Safety Street new venue big hit

Vanya Gerber, a 4-year-old pirate, didn't waste much time once inside the fire station used for Friday's Trick or Treat Safety Street. He gripped the plastic sword strapped to his waist and plundered the booty of many booths.

"It's mine," he said, pointing to his growing pot of candy.

Mother Liz Gerber said she preferred Safety Street to wandering the neighborhood.

"I don't want to take him on the streets," she said.

The event, in its 15th year, was held in the Douglas County Engine Co. station in downtown Minden. Normally in the CVIC Hall, the event was moved to accommodate early voting.

"Obviously voting is important," said Douglas County Sheriff's Youth Services Officer Chris Griffith. "But we will be back there next year."

The sheriff's office organizes the event, and both Griffith and Sheriff Ron Pierini were impressed with the two dozen booths businesses had set up and decorated despite the change of venue.

"The businesses make this possible," Pierini said. "It's a different environment, but it still looks good to me. It's a neat building."

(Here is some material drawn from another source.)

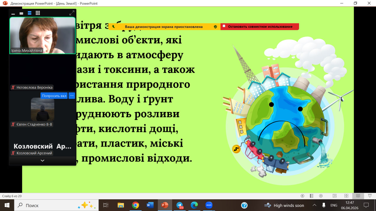Click the green shield encryption icon
Screen dimensions: 376x211
click(215, 27)
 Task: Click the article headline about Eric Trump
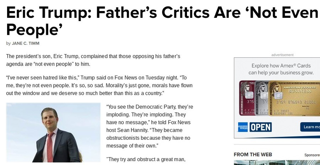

One parent was especially proud of the venue.

"This is where I work," said Gardnerville resident and Battalion Chief Scott Fraser, pointing to his uniform hanging behind a glass case. "I love this event. I come every year."

Fraser's 7-year-old daughter, Jenna, was dressed as a vampire.

"They give a lot of candy," she said.

Sharkey's Casino, Walmart and Bently Biofuels were just a few of the businesses participating. Best booth went to Carson Valley Medical Center. Carson Valley Inn took second place, and Pet Sitters Plus took third.

Whatever their decorations, each business came loaded with candy.

"We brought 28 five-pound bags," said Rhonda Ferguson of Sharkey's Casino.

By 3:30 p.m., a line outside the fire station stretched all the way back to Minden Park.

Hundreds of kids and parents braved the rowdy wind to wait their turn.

"You get here, and it's really fun," said 7-year-old Dracula Reece Ackerson. "Everyone gets to dress up."

It was 4-year-old Kylie Pitts' first Safety Street. Her family just moved to the Valley from Las Vegas.

"I'm having fun," Kylie said, who was dressed up as Cinderella. "I like the Snickers."

But it wasn't all vampires and princesses. There were some new-school costumes, some Spider-Mans, Iron Mans and Transformers.

"I dressed up as a Transformer because I like them," said 7-year-old Gabe Woods, sporting a sleek robot mask. "And I like all the candy."

Safety Street was started in 1993 by Record-Courier Publisher Tim Huether. The sheriff's office eventually took over the event. Proceeds go to Drug Awareness Resistance Training, Gang Resistance Education and Training and Fighting Chance for all fifth-, sixth-, and seventh-graders in the county.